> _Problem requirements_
If a line contains "Продукция (117, 1971)", it is the last one to write out; begin with the first line of the records and copy each exactly.

> _Given data_
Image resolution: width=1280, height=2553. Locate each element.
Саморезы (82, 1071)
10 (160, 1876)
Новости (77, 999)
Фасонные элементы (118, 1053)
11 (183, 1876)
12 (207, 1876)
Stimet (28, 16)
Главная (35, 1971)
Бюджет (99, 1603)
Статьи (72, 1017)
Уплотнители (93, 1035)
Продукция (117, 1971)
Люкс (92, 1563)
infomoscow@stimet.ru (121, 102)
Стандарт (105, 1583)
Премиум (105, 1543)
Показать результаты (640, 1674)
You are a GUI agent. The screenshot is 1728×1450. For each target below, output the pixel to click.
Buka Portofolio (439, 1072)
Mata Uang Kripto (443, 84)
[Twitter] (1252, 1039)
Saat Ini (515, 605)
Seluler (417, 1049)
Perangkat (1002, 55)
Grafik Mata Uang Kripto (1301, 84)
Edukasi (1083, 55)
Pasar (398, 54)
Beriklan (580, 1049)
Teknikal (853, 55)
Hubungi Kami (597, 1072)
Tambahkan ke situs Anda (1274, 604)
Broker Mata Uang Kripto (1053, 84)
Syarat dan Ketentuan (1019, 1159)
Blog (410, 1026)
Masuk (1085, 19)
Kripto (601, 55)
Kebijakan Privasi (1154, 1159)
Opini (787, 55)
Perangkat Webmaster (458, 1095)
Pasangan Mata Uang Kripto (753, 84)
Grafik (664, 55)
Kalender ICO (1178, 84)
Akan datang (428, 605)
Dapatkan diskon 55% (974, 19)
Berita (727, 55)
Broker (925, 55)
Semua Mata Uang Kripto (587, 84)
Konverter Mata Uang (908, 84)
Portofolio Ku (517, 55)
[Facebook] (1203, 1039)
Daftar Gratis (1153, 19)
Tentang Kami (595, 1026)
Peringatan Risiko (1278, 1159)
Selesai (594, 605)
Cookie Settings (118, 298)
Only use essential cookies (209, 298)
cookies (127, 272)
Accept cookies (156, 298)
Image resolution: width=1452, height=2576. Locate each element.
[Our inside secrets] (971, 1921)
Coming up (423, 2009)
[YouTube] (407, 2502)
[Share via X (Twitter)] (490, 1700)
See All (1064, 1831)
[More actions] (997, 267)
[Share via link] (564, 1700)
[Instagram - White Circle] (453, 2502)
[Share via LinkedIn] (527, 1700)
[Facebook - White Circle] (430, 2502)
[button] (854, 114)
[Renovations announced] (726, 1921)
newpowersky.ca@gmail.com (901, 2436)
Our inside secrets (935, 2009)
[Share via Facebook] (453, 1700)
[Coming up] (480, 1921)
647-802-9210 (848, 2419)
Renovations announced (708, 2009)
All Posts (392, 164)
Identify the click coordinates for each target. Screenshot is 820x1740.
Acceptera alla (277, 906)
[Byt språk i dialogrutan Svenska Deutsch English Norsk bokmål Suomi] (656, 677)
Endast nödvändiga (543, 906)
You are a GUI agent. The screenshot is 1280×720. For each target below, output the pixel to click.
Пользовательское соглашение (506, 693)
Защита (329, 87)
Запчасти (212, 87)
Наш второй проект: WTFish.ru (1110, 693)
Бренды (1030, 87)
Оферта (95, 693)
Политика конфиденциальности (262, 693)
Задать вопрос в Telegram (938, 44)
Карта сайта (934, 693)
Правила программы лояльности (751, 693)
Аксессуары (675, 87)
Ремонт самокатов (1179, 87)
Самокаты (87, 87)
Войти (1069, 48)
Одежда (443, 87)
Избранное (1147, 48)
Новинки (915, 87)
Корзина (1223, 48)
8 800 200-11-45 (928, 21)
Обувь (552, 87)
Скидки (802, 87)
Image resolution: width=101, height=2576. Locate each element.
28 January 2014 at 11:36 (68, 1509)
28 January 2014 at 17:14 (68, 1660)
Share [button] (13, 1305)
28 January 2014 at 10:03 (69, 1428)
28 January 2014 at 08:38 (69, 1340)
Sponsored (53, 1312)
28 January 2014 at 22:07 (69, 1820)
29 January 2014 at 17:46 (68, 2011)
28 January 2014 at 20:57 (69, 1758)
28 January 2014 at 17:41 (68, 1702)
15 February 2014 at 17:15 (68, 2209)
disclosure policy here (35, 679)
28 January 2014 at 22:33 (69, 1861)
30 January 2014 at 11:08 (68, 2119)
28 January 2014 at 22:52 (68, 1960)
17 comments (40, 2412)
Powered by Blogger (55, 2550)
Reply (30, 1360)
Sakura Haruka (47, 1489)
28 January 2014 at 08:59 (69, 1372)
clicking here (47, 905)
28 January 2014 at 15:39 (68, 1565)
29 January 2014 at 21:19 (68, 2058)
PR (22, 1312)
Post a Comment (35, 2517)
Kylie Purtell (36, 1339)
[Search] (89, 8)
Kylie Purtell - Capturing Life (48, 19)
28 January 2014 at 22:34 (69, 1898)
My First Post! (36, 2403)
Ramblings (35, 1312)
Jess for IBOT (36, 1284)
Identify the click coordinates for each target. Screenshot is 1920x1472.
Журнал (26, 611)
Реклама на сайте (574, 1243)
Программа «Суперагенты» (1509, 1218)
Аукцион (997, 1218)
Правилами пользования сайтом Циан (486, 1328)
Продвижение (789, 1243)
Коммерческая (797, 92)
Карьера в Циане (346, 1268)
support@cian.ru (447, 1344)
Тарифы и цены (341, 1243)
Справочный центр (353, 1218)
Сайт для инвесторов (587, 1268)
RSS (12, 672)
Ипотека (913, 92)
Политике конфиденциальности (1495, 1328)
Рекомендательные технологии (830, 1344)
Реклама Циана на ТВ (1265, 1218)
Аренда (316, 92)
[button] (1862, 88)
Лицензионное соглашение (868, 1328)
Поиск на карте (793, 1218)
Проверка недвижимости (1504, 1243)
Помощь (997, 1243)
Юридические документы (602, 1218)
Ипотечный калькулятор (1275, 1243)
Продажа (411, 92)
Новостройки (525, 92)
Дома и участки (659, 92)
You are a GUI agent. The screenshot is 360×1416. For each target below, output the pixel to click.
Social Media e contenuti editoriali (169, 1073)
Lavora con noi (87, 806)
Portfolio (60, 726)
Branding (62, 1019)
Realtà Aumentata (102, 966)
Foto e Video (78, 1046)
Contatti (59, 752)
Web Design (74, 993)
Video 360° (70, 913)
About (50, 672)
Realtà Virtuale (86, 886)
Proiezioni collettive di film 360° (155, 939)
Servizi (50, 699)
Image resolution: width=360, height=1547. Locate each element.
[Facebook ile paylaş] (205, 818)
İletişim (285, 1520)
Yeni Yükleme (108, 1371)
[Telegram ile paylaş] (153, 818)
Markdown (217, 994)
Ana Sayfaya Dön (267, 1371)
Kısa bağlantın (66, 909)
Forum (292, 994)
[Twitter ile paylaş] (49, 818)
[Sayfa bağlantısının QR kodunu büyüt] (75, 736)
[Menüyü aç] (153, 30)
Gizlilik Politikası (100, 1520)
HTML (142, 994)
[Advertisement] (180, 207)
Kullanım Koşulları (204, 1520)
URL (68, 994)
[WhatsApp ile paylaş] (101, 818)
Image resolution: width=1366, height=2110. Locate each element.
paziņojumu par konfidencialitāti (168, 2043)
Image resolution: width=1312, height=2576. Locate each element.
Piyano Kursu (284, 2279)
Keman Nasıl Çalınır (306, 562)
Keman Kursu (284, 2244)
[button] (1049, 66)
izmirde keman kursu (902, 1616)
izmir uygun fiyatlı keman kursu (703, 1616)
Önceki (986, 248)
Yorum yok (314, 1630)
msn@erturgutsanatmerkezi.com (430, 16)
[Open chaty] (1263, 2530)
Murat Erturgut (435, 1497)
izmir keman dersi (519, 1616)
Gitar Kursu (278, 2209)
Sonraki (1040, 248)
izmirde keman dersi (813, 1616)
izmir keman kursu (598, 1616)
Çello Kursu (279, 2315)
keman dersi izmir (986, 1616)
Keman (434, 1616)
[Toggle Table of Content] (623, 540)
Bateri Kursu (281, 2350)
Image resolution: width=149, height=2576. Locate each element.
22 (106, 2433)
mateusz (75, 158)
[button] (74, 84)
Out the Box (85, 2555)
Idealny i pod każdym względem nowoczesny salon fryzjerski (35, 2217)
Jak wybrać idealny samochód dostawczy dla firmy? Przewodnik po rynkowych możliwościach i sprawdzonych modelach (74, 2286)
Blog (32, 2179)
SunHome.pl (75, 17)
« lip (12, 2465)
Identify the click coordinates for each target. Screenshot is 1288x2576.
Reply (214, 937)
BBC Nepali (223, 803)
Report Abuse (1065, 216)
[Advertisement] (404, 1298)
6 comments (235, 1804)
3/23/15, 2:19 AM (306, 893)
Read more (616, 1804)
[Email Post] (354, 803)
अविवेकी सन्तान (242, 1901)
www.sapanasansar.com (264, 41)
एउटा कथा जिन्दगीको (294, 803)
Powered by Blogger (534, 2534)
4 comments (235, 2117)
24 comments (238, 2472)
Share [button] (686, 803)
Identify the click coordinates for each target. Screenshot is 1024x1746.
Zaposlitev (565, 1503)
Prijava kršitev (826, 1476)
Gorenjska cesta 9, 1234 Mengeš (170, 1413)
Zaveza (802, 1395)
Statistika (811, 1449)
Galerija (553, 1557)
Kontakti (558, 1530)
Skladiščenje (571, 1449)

> _Output for this task_
Image resolution: width=1280, height=2553. Locate each element.
Саморезы (82, 1071)
10 (160, 1876)
Новости (77, 999)
Фасонные элементы (118, 1053)
11 (183, 1876)
12 (207, 1876)
Stimet (28, 16)
Главная (35, 1971)
Бюджет (99, 1603)
Статьи (72, 1017)
Уплотнители (93, 1035)
Продукция (117, 1971)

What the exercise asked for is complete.